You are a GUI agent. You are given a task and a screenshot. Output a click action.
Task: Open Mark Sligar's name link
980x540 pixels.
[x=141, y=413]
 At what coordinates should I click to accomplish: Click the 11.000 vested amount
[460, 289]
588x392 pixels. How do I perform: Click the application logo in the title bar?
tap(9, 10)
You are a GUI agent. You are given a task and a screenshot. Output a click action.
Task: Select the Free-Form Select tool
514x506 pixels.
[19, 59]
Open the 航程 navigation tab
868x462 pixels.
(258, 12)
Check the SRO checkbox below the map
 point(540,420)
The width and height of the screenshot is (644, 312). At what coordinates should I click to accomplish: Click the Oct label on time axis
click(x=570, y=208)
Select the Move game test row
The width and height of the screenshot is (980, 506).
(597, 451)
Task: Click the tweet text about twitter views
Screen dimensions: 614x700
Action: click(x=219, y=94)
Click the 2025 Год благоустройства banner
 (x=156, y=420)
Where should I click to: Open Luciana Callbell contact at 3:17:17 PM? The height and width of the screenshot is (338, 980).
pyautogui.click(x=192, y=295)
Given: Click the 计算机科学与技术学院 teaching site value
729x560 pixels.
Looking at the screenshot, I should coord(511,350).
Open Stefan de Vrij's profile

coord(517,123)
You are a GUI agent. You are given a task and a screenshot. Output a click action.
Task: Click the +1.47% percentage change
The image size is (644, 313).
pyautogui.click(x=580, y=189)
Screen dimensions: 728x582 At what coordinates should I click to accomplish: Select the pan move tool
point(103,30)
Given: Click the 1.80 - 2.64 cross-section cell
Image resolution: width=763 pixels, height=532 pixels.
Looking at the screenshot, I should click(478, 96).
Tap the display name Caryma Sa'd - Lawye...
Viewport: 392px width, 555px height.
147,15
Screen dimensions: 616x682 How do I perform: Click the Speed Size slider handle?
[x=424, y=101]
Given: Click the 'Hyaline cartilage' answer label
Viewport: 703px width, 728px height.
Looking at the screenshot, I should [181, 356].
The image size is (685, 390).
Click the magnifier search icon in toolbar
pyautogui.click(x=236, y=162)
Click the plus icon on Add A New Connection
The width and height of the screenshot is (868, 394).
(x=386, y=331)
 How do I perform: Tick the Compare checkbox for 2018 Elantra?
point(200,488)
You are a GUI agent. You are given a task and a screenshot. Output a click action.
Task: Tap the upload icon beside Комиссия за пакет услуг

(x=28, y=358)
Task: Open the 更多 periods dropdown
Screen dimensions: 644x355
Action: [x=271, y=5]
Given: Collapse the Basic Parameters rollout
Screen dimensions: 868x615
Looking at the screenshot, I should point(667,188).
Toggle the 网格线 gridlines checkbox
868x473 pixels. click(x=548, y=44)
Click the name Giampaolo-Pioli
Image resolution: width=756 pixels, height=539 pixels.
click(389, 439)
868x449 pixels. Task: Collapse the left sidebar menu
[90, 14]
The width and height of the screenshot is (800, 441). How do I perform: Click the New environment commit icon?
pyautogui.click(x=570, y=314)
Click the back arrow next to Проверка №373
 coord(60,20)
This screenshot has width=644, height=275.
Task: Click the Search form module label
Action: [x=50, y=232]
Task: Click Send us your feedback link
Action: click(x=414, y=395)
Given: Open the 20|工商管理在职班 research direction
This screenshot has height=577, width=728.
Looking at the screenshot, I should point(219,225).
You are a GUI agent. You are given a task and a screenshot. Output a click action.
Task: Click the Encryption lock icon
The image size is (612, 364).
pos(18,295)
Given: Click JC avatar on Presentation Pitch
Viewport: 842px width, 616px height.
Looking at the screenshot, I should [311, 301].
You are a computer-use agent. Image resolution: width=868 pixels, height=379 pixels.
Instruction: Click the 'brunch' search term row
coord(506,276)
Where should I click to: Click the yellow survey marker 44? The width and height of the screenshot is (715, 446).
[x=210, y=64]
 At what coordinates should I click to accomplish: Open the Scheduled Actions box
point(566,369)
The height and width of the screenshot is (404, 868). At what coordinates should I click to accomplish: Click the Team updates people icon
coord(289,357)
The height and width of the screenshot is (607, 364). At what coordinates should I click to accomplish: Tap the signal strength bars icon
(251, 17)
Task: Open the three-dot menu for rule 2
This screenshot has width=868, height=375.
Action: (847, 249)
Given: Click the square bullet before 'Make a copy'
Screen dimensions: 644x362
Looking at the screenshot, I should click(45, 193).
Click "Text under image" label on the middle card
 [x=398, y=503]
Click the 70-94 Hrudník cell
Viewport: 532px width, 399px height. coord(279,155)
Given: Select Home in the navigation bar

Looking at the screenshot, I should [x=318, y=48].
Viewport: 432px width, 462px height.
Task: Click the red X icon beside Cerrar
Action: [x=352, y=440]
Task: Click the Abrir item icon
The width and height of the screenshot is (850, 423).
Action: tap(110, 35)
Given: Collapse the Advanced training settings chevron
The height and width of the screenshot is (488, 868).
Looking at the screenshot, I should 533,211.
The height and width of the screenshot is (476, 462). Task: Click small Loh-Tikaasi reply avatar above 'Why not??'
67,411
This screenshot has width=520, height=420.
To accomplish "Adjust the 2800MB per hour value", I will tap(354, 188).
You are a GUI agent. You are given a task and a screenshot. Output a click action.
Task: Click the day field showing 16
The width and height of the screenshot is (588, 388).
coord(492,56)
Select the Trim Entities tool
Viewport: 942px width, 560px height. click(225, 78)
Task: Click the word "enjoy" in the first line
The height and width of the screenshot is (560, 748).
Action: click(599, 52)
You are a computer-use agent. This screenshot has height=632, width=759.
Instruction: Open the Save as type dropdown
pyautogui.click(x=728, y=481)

Task directions: This exercise requires all the entries to be written out again exactly.

Solution for this exercise:
You are a GUI agent. You are given a task and a screenshot. Output a click action.
Task: Open Mark Sligar's name link
980x540 pixels.
[x=141, y=413]
 At what coordinates should I click to accomplish: Click the 11.000 vested amount
[460, 289]
588x392 pixels. How do I perform: Click the application logo in the title bar?
tap(9, 10)
You are a GUI agent. You are given a task and a screenshot. Output a click action.
Task: Select the Free-Form Select tool
514x506 pixels.
[19, 59]
Open the 航程 navigation tab
868x462 pixels.
(258, 12)
Check the SRO checkbox below the map
 point(540,420)
The width and height of the screenshot is (644, 312). At what coordinates should I click to accomplish: Click the Oct label on time axis
click(x=570, y=208)
Select the Move game test row
The width and height of the screenshot is (980, 506).
(597, 451)
Task: Click the tweet text about twitter views
Screen dimensions: 614x700
Action: click(x=219, y=94)
Click the 2025 Год благоустройства banner
 (x=156, y=420)
Where should I click to: Open Luciana Callbell contact at 3:17:17 PM? The height and width of the screenshot is (338, 980).
pyautogui.click(x=192, y=295)
Given: Click the 计算机科学与技术学院 teaching site value
729x560 pixels.
Looking at the screenshot, I should coord(511,350).
Open Stefan de Vrij's profile

coord(517,123)
You are a GUI agent. You are given a task and a screenshot. Output a click action.
Task: Click the +1.47% percentage change
The image size is (644, 313).
pyautogui.click(x=580, y=189)
Screen dimensions: 728x582 At what coordinates should I click to accomplish: Select the pan move tool
point(103,30)
Given: Click the 1.80 - 2.64 cross-section cell
Image resolution: width=763 pixels, height=532 pixels.
Looking at the screenshot, I should click(478, 96).
Tap the display name Caryma Sa'd - Lawye...
Viewport: 392px width, 555px height.
147,15
Screen dimensions: 616x682 How do I perform: Click the Speed Size slider handle?
[x=424, y=101]
Given: Click the 'Hyaline cartilage' answer label
Viewport: 703px width, 728px height.
Looking at the screenshot, I should [181, 356].
The image size is (685, 390).
Click the magnifier search icon in toolbar
pyautogui.click(x=236, y=162)
Click the plus icon on Add A New Connection
The width and height of the screenshot is (868, 394).
(x=386, y=331)
 How do I perform: Tick the Compare checkbox for 2018 Elantra?
point(200,488)
You are a GUI agent. You are given a task and a screenshot. Output a click action.
Task: Tap the upload icon beside Комиссия за пакет услуг

(x=28, y=358)
Task: Open the 更多 periods dropdown
Screen dimensions: 644x355
Action: [x=271, y=5]
Given: Collapse the Basic Parameters rollout
Screen dimensions: 868x615
Looking at the screenshot, I should point(667,188).
Toggle the 网格线 gridlines checkbox
868x473 pixels. click(x=548, y=44)
Click the name Giampaolo-Pioli
Image resolution: width=756 pixels, height=539 pixels.
click(389, 439)
868x449 pixels. Task: Collapse the left sidebar menu
[90, 14]
The width and height of the screenshot is (800, 441). How do I perform: Click the New environment commit icon?
pyautogui.click(x=570, y=314)
Click the back arrow next to Проверка №373
 coord(60,20)
This screenshot has width=644, height=275.
Task: Click the Search form module label
Action: [x=50, y=232]
Task: Click Send us your feedback link
Action: click(x=414, y=395)
Given: Open the 20|工商管理在职班 research direction
This screenshot has height=577, width=728.
Looking at the screenshot, I should point(219,225).
You are a GUI agent. You are given a task and a screenshot. Output a click action.
Task: Click the Encryption lock icon
The image size is (612, 364).
pos(18,295)
Given: Click JC avatar on Presentation Pitch
Viewport: 842px width, 616px height.
Looking at the screenshot, I should [311, 301].
You are a computer-use agent. Image resolution: width=868 pixels, height=379 pixels.
Instruction: Click the 'brunch' search term row
coord(506,276)
Where should I click to: Click the yellow survey marker 44? The width and height of the screenshot is (715, 446).
[x=210, y=64]
 At what coordinates should I click to accomplish: Open the Scheduled Actions box
point(566,369)
The height and width of the screenshot is (404, 868). At what coordinates should I click to accomplish: Click the Team updates people icon
coord(289,357)
The height and width of the screenshot is (607, 364). At what coordinates should I click to accomplish: Tap the signal strength bars icon
(251, 17)
Task: Open the three-dot menu for rule 2
This screenshot has width=868, height=375.
Action: (847, 249)
Given: Click the square bullet before 'Make a copy'
Screen dimensions: 644x362
Looking at the screenshot, I should click(45, 193).
Click "Text under image" label on the middle card
 [x=398, y=503]
Click the 70-94 Hrudník cell
Viewport: 532px width, 399px height. coord(279,155)
Given: Select Home in the navigation bar

Looking at the screenshot, I should [x=318, y=48].
Viewport: 432px width, 462px height.
Task: Click the red X icon beside Cerrar
Action: [x=352, y=440]
Task: Click the Abrir item icon
The width and height of the screenshot is (850, 423).
Action: tap(110, 35)
Given: Collapse the Advanced training settings chevron
The height and width of the screenshot is (488, 868).
Looking at the screenshot, I should 533,211.
The height and width of the screenshot is (476, 462). Task: Click small Loh-Tikaasi reply avatar above 'Why not??'
67,411
This screenshot has width=520, height=420.
To accomplish "Adjust the 2800MB per hour value", I will tap(354, 188).
You are a GUI agent. You are given a task and a screenshot. Output a click action.
Task: Click the day field showing 16
The width and height of the screenshot is (588, 388).
coord(492,56)
Select the Trim Entities tool
Viewport: 942px width, 560px height. click(225, 78)
Task: Click the word "enjoy" in the first line
The height and width of the screenshot is (560, 748).
Action: click(599, 52)
You are a computer-use agent. This screenshot has height=632, width=759.
Instruction: Open the Save as type dropdown
pyautogui.click(x=728, y=481)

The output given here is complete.